Required work | In your copy, leave out the pictures; write out all the data exactly.

** Extracted records follows **

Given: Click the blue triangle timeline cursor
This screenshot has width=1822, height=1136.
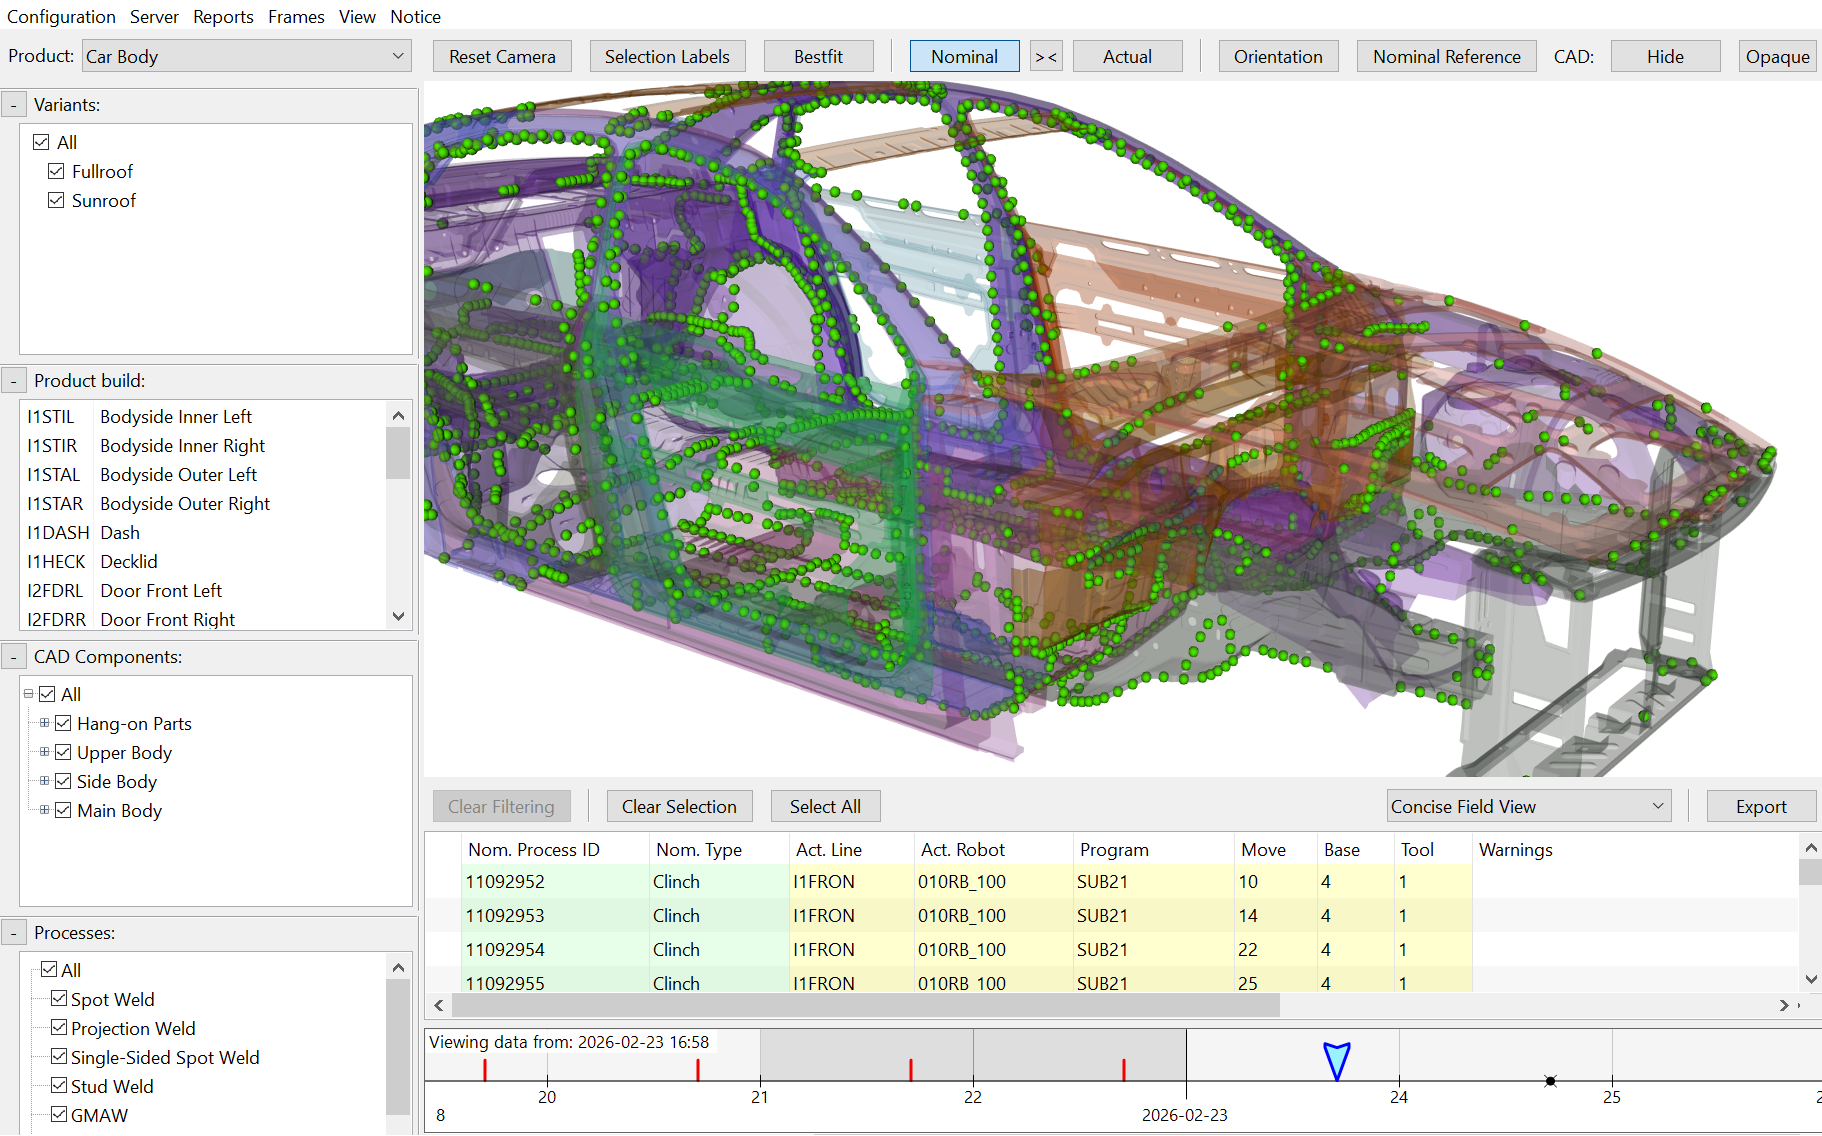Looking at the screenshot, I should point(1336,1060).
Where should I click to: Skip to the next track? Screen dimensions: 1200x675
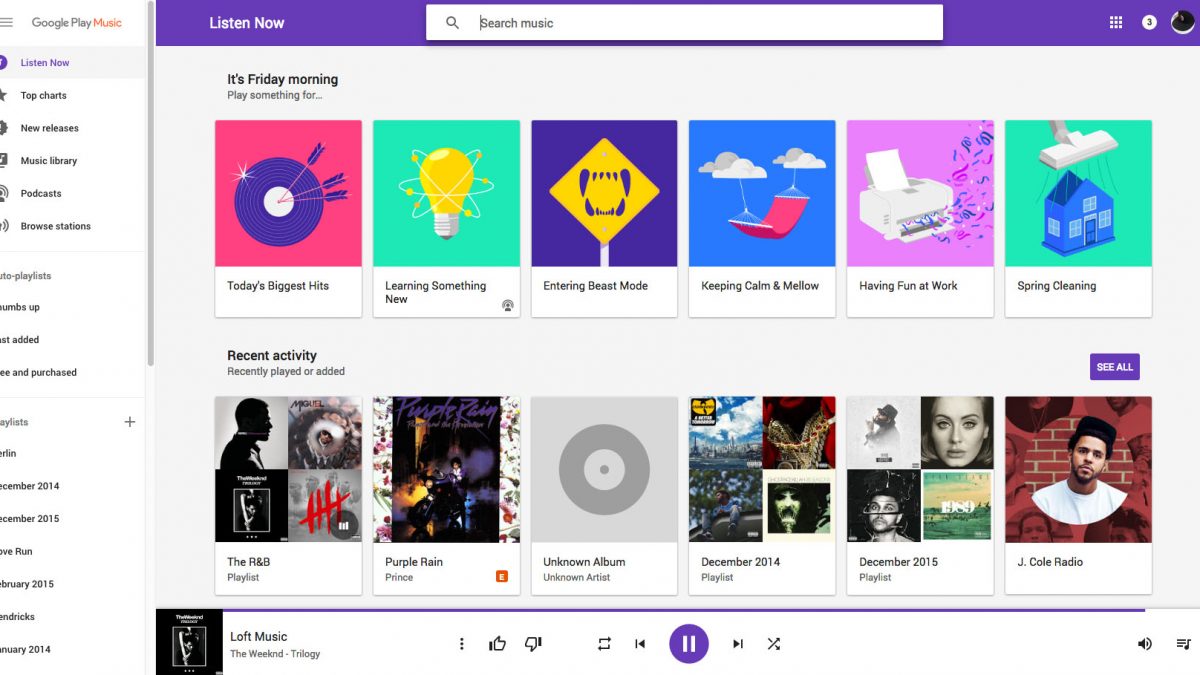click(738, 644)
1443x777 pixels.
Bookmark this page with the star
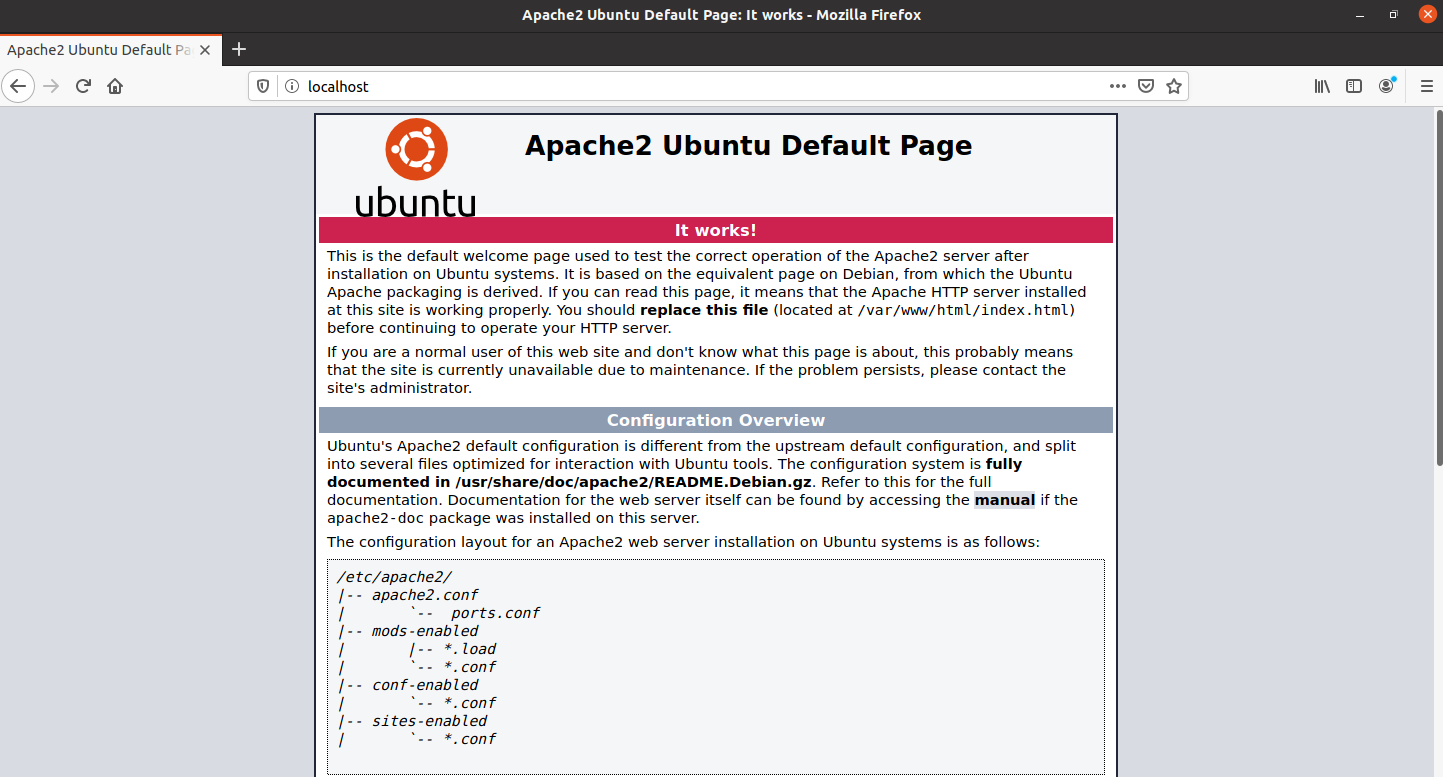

** End of Extracted records **

The completed task |
Given: Click the blue triangle timeline cursor
This screenshot has width=1822, height=1136.
Looking at the screenshot, I should point(1336,1060).
Where should I click to: Skip to the next track? Screen dimensions: 1200x675
click(738, 644)
1443x777 pixels.
Bookmark this page with the star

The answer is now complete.